Excerpts from a dataset:
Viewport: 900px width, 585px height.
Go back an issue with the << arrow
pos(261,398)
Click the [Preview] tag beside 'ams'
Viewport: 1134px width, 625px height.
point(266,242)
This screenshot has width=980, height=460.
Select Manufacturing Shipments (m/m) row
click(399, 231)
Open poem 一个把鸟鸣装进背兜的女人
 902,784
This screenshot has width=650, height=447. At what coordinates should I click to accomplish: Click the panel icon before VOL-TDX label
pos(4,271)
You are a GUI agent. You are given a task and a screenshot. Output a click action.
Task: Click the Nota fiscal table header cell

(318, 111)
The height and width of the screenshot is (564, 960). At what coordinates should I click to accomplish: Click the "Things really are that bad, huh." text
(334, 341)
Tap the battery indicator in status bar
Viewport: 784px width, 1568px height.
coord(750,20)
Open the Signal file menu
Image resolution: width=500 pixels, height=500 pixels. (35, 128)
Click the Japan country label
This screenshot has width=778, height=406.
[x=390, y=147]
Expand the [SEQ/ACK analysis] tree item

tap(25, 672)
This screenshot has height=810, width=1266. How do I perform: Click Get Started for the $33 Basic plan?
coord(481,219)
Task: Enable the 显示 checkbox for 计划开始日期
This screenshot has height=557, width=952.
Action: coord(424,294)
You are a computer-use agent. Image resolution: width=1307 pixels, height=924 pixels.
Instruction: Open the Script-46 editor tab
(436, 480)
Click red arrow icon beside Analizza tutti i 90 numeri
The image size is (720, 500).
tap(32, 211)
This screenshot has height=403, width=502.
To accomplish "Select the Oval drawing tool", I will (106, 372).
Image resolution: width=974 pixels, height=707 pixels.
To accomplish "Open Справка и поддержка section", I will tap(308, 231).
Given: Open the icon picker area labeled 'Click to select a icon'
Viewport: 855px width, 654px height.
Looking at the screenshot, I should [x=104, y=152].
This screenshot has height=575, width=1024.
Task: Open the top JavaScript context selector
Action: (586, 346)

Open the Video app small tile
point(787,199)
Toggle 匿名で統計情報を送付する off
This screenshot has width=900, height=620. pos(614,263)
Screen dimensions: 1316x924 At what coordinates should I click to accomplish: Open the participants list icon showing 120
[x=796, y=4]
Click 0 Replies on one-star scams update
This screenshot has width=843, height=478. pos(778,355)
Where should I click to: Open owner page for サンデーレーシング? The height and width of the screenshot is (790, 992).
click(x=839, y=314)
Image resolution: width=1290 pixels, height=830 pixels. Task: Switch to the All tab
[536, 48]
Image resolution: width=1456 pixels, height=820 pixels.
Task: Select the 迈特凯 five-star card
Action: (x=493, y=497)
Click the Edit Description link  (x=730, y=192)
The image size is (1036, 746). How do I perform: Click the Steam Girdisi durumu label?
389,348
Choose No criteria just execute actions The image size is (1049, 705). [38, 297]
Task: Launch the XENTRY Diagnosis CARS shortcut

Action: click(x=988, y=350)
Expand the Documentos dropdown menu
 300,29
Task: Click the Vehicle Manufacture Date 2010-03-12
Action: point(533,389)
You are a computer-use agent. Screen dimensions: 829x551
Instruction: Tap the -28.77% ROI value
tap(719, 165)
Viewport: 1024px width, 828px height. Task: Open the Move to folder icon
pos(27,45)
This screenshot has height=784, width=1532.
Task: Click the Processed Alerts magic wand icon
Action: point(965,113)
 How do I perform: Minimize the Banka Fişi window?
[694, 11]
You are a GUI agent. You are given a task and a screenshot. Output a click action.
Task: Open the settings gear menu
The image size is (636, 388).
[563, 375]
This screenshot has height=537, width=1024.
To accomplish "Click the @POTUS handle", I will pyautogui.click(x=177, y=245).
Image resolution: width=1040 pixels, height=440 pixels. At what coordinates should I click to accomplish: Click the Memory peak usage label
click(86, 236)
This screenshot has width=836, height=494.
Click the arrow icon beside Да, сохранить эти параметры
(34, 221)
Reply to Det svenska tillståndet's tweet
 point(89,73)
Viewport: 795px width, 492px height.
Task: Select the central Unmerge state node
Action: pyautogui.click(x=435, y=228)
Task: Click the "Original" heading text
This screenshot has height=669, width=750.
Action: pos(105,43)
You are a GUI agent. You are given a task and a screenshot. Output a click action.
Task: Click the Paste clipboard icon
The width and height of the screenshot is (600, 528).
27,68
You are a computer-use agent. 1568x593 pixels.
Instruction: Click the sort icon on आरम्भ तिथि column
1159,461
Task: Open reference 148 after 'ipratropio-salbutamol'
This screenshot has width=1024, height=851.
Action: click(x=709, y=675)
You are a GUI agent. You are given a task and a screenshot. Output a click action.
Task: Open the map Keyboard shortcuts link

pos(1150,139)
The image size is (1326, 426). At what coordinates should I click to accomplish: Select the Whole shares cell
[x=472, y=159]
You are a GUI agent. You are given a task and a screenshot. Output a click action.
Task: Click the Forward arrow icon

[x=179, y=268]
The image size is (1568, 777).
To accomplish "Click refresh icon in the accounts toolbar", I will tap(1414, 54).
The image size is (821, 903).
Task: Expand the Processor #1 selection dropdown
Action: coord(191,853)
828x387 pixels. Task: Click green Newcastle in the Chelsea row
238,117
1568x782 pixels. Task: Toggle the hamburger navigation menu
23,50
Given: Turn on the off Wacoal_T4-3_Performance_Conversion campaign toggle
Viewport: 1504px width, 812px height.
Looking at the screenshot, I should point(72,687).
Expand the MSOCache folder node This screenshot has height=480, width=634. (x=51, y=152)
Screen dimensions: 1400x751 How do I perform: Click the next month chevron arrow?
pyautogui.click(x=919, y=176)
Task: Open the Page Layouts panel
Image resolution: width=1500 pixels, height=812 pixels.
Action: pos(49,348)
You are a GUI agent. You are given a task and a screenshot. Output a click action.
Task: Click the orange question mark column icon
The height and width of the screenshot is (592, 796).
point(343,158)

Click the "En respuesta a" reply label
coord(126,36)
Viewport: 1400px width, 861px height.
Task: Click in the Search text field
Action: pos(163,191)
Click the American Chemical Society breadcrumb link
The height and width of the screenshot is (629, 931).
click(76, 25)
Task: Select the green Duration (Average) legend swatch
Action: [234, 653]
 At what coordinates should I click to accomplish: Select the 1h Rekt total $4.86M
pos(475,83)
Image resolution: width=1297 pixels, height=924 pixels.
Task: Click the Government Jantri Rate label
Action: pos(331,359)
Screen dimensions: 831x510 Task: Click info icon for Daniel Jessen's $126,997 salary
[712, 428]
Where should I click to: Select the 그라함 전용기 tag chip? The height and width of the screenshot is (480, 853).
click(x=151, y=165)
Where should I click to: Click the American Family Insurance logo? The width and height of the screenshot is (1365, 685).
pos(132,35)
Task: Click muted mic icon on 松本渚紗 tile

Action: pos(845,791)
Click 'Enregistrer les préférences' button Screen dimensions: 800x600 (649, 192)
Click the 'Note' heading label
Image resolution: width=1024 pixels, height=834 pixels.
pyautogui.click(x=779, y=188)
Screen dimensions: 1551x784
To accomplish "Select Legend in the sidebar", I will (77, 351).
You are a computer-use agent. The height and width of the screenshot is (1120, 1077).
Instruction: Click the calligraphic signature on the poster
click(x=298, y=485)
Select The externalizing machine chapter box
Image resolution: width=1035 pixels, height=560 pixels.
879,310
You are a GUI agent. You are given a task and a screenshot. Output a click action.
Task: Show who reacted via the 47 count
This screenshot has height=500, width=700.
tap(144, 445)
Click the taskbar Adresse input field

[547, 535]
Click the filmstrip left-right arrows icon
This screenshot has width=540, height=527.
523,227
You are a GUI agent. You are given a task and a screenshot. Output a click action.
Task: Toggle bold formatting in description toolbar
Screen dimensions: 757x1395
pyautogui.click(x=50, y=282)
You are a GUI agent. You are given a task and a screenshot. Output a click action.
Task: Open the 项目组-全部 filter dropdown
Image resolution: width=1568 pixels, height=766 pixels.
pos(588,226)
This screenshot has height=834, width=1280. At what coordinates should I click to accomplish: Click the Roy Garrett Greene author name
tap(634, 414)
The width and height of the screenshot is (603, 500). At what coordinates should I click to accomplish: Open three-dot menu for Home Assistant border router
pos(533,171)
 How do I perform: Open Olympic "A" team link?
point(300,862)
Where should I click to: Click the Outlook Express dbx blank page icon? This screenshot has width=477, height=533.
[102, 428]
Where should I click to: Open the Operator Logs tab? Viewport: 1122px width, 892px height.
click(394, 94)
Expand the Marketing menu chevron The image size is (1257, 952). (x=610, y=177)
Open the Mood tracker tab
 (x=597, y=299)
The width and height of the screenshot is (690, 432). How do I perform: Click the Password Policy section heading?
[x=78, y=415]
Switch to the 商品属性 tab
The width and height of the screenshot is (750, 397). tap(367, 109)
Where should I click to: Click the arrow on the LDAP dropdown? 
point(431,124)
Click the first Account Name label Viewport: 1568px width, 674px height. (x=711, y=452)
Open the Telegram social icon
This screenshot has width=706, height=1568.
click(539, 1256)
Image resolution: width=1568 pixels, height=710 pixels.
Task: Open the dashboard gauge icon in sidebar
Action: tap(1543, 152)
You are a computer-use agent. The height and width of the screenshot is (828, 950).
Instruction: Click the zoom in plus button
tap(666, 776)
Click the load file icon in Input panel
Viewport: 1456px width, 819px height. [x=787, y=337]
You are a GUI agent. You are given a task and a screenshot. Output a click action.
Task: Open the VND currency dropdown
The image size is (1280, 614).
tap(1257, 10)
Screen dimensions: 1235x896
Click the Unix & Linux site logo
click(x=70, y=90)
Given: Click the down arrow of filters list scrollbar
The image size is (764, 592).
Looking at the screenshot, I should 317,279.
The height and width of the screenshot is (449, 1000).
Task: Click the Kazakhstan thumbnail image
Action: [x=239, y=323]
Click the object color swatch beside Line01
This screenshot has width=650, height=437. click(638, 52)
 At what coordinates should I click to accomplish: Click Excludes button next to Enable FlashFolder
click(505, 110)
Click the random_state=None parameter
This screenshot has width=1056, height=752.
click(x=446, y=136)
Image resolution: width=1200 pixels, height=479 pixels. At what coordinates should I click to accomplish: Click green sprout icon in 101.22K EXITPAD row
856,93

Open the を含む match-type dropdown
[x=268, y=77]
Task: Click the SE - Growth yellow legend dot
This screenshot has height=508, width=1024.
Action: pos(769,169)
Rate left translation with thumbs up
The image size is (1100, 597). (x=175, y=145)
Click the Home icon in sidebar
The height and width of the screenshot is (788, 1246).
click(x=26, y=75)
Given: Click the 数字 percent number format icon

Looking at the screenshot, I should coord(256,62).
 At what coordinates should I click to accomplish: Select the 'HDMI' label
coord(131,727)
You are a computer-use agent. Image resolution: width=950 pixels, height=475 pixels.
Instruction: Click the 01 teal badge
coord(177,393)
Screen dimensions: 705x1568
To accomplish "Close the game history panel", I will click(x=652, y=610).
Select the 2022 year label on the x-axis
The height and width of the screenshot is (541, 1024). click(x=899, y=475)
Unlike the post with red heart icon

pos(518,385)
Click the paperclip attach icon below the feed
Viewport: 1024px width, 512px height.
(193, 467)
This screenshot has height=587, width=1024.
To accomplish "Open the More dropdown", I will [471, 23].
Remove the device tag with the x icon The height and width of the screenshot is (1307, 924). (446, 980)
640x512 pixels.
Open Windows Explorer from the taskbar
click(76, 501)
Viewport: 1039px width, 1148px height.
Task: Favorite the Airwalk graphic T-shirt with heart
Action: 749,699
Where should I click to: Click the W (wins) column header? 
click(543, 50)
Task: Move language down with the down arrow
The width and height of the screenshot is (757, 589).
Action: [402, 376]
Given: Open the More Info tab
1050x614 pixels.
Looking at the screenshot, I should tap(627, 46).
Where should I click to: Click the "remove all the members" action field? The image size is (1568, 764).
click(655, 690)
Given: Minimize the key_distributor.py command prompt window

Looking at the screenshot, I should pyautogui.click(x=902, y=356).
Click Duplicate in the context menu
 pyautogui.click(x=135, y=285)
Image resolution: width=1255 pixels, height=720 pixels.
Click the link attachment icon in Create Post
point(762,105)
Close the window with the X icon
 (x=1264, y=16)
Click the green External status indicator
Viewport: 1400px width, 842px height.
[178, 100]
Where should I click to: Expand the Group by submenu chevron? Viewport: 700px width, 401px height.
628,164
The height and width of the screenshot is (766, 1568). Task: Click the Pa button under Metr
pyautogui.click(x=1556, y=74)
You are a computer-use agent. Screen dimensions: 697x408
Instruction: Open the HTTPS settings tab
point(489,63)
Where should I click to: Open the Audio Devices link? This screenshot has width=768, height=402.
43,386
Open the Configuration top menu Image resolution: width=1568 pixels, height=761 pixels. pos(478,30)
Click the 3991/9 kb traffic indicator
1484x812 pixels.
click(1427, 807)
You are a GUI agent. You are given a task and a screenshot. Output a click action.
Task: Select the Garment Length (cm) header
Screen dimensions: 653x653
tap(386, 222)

*Activity*
Pull out every line above that holds the word "computer".

*Written answer*
You are a computer-use agent. Image resolution: width=1307 pixels, height=924 pixels.
You are a computer-use agent. Screen dimensions: 829x551
You are a computer-use agent. 1568x593 pixels.
You are a computer-use agent. The height and width of the screenshot is (1120, 1077).
You are a computer-use agent. The height and width of the screenshot is (828, 950).
You are a computer-use agent. Image resolution: width=950 pixels, height=475 pixels.
You are a computer-use agent. Screen dimensions: 697x408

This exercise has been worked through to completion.